体のどこかが痛いときに「いたい」と言える、というのは、娘のように重い障害をもっている場合には重要なサバイバルスキルになると思われます。
体のどこかをケガしているのに(例えば分かりにくいところの骨が折れているのに)、あるいは病気で内臓のどこかが非常に痛くなっているのに、それをうまく表現できなければ、周囲の人に気づいてもらえず、致命的な結果を招く可能性が高くなります。
ただ一言、痛いときに「いたい」と言えるようになること、何とかこれができるようになってほしいと、まだ娘がおうむ返しができるかできないかという時期から、「いたい」を意識して教えることを始めました。
そのとっかかりとなったのが、「いたい」ではなく「かゆい」ということばでした。
娘が蚊に刺されてかゆがっているときに、「かゆい」と音声模倣で言わせて、言えたら「よし」とほめてすぐにムヒを塗ってあげるようにしました。
ムヒには即効性があるせいか、これがかなりの強化子になったようで、まもなく、娘は蚊に刺されたり乾燥肌になったりして皮膚がかゆくなると「かゆい、かゆい、むひ、むひ」と言ってムヒを塗ることをせがむことができるようになりました。
そこで、「いたい」についても、これと同じ流れを汲んで教えることにしました。
娘がどこかに体を打ちつけたりして明らかに痛がっているのを見かけたら、すぐに飛んでいって音声模倣で「いたい」と言わせて、言えたら「よし」と言ってほめて、オロナインとかメンタームのような当たり障りのない薬を塗ってあげます。
そんな薬で痛みが取れるとは思えませんが、痛い患部を「さする」ことで、少なくとも娘は、痛みに対して私たちが何らかの働きかけをしている、ということには気づくことができるのではないか、それに気づいてくれれば、「かゆい」と同じような形で「いたい」も言えるようになるのではないか、そんな風に考えていたわけです。
そんな「かゆい」「いたい」の働きかけも、もう最初に始めてから4~5年がたとうとしています。
療育というのは、どんなに小さいことも、本当に気の長い取り組みだなあ、と改めて思います。
最近では、娘は私たちに対しては「かゆい」も「いたい」もかなり適切に言えるようになってきました。(特に「かゆい」については、自分でムヒを薬入れから出して持ってきて「早く塗ってくれ」とアピールするくらいです)
今回、それがちゃんと汎化していて、学校の先生にも言えた、ということは、私たちにとってはとても意義深い、嬉しいニュースでした。
そう言えば話題はちょっと変わりますが、おとといにはこんな嬉しい出来事もありました。

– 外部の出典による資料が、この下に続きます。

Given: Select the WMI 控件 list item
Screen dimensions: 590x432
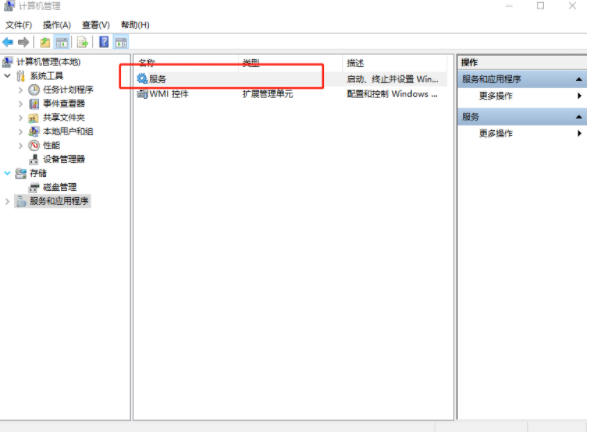Looking at the screenshot, I should [163, 94].
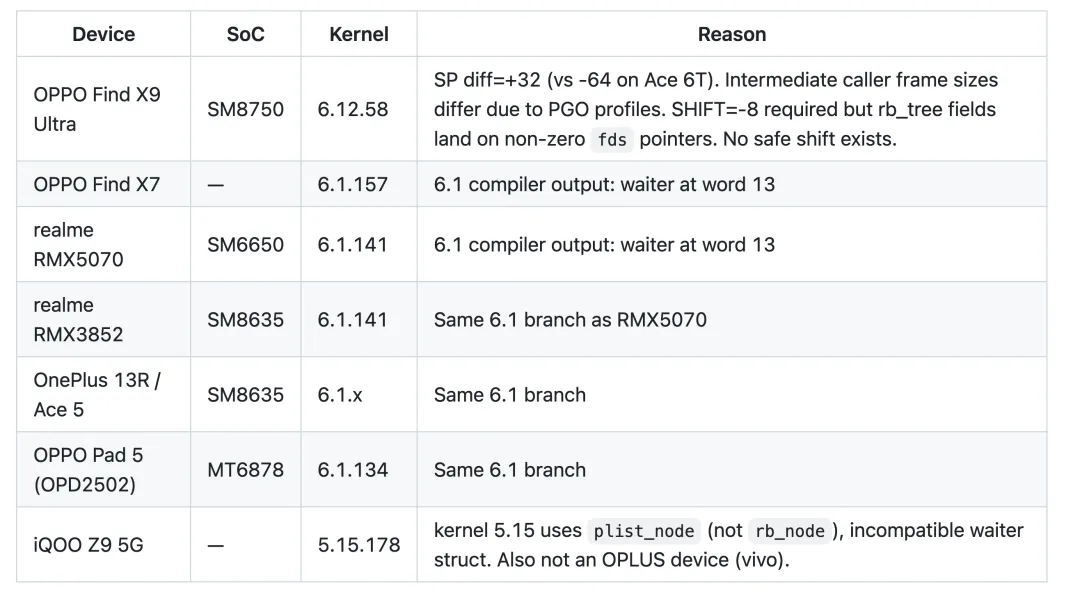Select the OnePlus 13R / Ace 5 cell
This screenshot has width=1080, height=603.
point(103,394)
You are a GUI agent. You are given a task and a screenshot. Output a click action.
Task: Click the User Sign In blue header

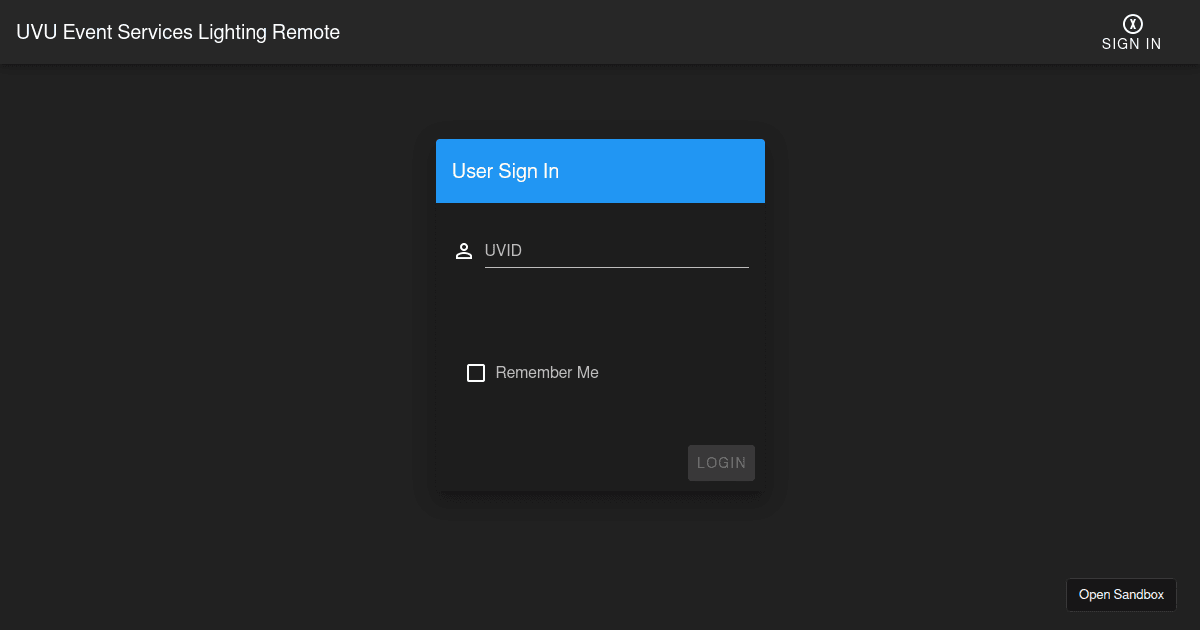pyautogui.click(x=600, y=171)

娘をスーパーに連れて行ったら、歩きながらティッシュ配りの人のティッシュを器用に受け取るなど。あまり役に立つライフスキルじゃないけど、随分器用になったなとちょっと感心。
http://twitter.com/sora_papa/status/28478497455
これは、実際受け取るところをすぐそばで見ていた(一緒に歩いていたわけですからね)んですが、微細運動の苦手な娘にしてはずいぶん器用にティッシュを受け取っていたので、驚きました。

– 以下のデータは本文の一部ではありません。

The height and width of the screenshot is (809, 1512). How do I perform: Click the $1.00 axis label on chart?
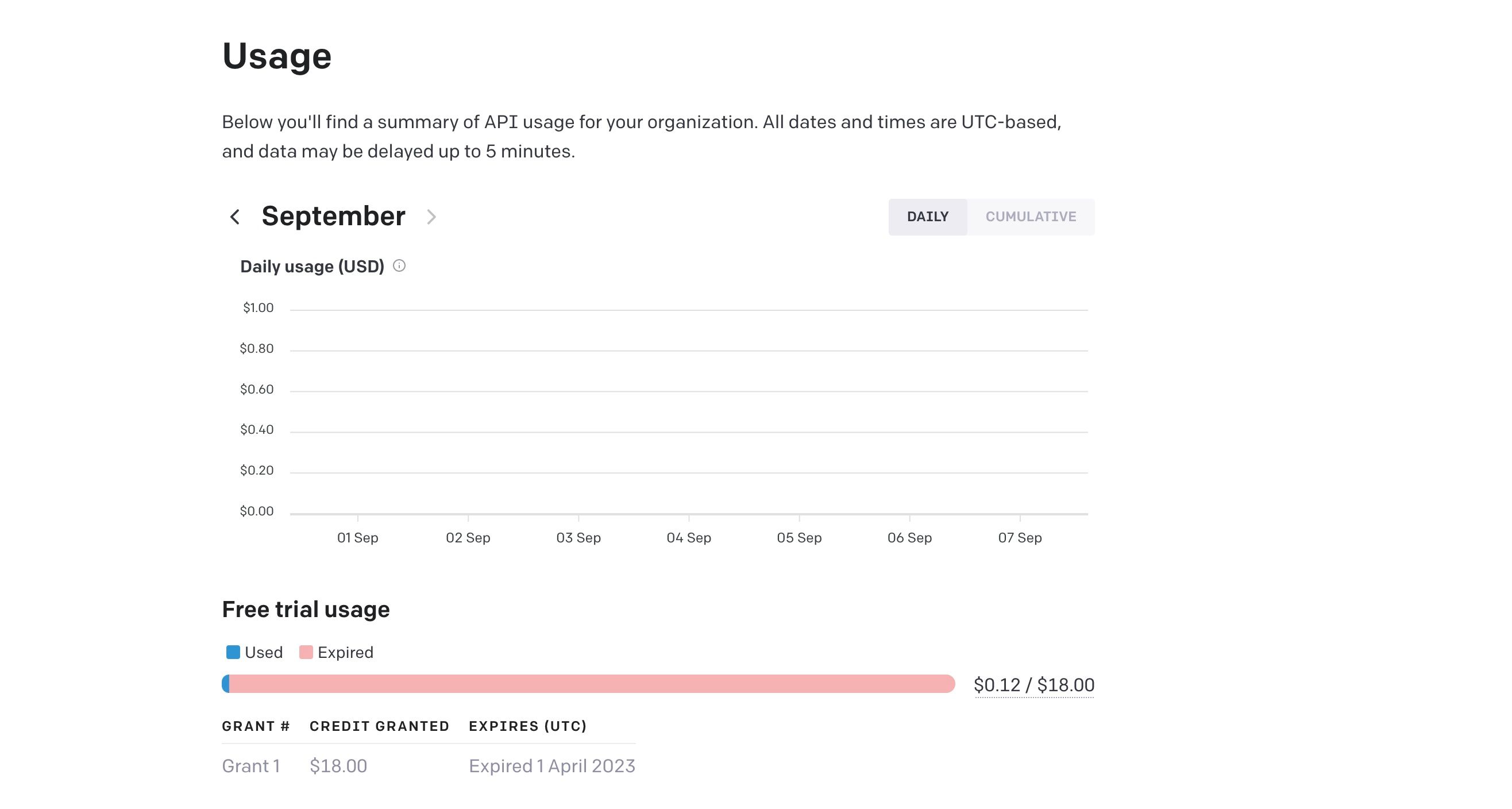[259, 307]
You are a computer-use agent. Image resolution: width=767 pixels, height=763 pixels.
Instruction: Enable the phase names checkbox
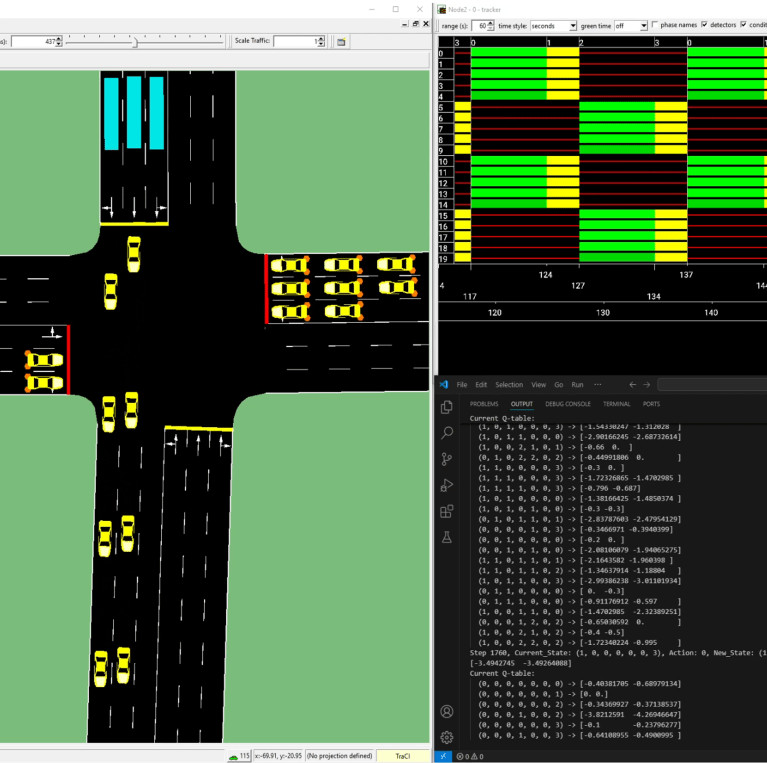[x=655, y=25]
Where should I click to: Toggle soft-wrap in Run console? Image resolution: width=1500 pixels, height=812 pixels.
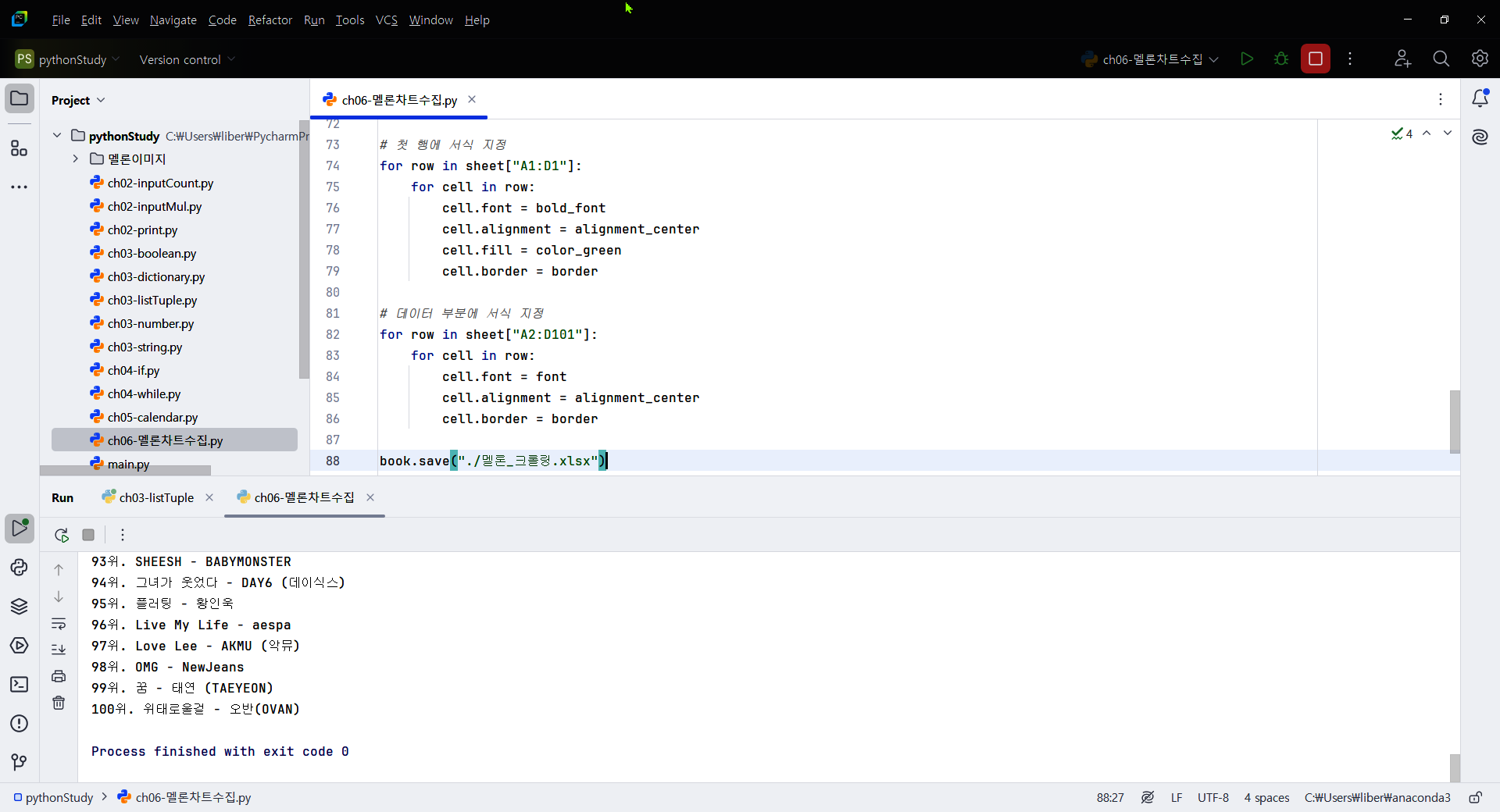59,623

こうやって折に触れて子どもの成長を実感できるということが、療育を続ける親にとって何よりの励みになりますね。
さまざまな困難に負けず、少しずつ、でも着実に成長してその成果をみせてくれる娘の姿には、いつも感動させられます。
そらまめさんのBlogは以前から時々拝読させていただいていました。
太陽もあまり語彙を持ってはいません。
自分の気持ちを単語でも何でも伝えるということは、とても大切なスキルですね^^
同じような体験だったので、思わずコメントしてしまいました^^;
コメントありがとうございます。
語彙が増えるスピードがゆっくりなお子さんであればあるほど、「どんなことばを優先的に教えるのか」について、厳選して考えていかなければいけないですよね。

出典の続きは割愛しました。